On 2011-01 -13, at 07:23, Dave Reynolds wrote:
> 
> Where is the spec for this "engineered protocol" and where in that spec
> does it redefine rdfs:seeAlso?
> 
> [I believe I have reasonably decent understanding of, and experience
> with, linked data. It is a useful set of conventions and practices
> building on some underlying formal specifications. However, I'm not
> aware of those practices being so universally agreed and formally
> codified as to justify some of the claims being made in this thread.]
> 
> Dave
> 



Well, I looked.

The current spec  http://xmlns.com/foaf/spec/  says: (my emphasis)
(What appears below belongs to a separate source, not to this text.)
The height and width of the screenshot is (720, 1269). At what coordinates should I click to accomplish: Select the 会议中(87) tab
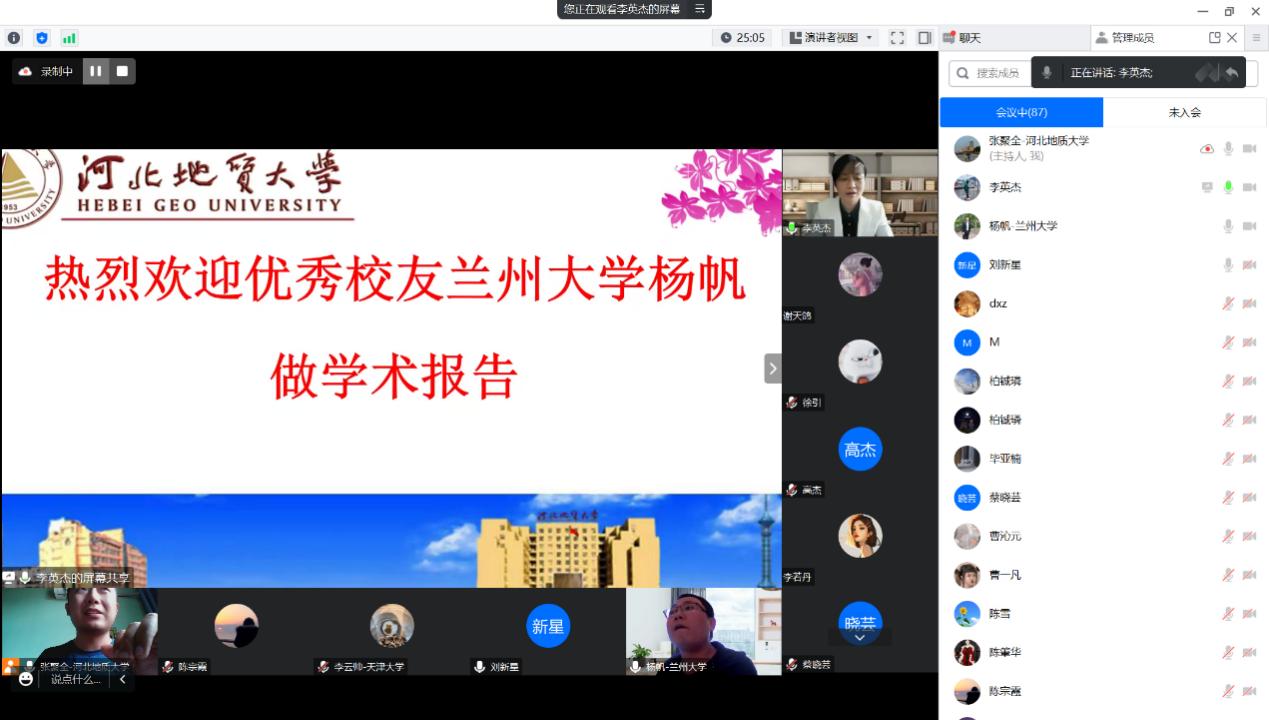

"Perhaps the most important use of knows is, *alongside the rdfs:seeAlso 
property*, to connect FOAF files together. Taken alone, a FOAF file is somewhat 
dull. But linked in with 1000s of other FOAF files it becomes more interesting, 
with each FOAF file saying a little more about people, places, documents, 
things... By mentioning other people (via knows or other relationships), *and 
by providing an rdfs:seeAlso link to their FOAF file*, you can make it easy for 
FOAF indexing tools ('scutters') to find your FOAF and the FOAF of the people 
you've mentioned. And the FOAF of the people they mention, and so on. This 
makes it possible to build FOAF aggregators without the need for a centrally 
managed directory of FOAF files..."

So here is seeAlso being set up as the target for crawlers.
This clearly breaks when rdfs:seeAlso links go to a big PDF file.

The old FOAF spec is not easy to find. Previous version links go back to
http://xmlns.com/foaf/spec/20050403.html
which has copyright Copyright © 2000-2004 Dan Brickley and Libby Miller 
This is all new flavor in which the document is generated from small documents 
one about
each term in the vocabulary and so does not have the general description in 
which the seeAlso
stuff was.

The RDFS spec
http://www.w3.org/TR/rdf-schema/#ch_seealso of course doesn't not define it at 
all.

On the client side, the first Tabulator paper in 2006
http://swui.semanticweb.org/swui06/papers/Berners-Lee/Berners-Lee.pdf
has a section 4.2 

"4.2    What to dereference

The Tabulator automatically and recursively loads the ontology file for any 
term used as a predicate or type (object of rdf:type), recursively (ontological 
closure).
Here we consider a user is browsing or querying information about a subject x. 
When the user opens up a tab asking for information on x, or a query is being 
resolved and x is the subject or object of a statement in the query pattern, or 
is x is bound to a variable during the query, then x is looked up. Looking up 
currently involves:

– looking up the URI of x itself, and also
 – looking up any y where the store includes the fact that { x rdfs:seeAlso y}.

The latter is necessary for the Friend of A Friend (FOAF) conventions. It is 
currently not widely used elsewhere. It can, be useful, however, to allow a 
third party to point out that information is available, when the owner of the 
URI itself has not, for whatever reason, included that information when x is 
dereferenced. We implemented the dereferencing of URIs using the HTTP protocol. 
Suc- cessful dereferencing of an HTTP URI gives a status code and either a 
redirection (status 300-303) or (status 200) a representation consisting of 
content bytes and metadata."


Since then, I have certainly used seeAlso as a way to distribute information 
between several files,
to be able to have a read-only file pull in a machine-editable file, and so on.

I suspect other client libraries have used this algorithm. 

At the time you certainly couldn't navigate the FOAF graph, which was then
the leading and dominant linked data graph remember, without that algorithm.
It may be that things have changed and we should turn off seeAlso handling in 
our clients
and see what breaks.  Or better, if someone could crawl a significant chunk of 
the 
FOAF graph (not all one site!) to see how many of the links out there rely on 
it.

If small, then we could migrate the clients to a <#> link:pleaseLoadData <y> new
property or something.

Or maybe FOAF people know the answer to this question.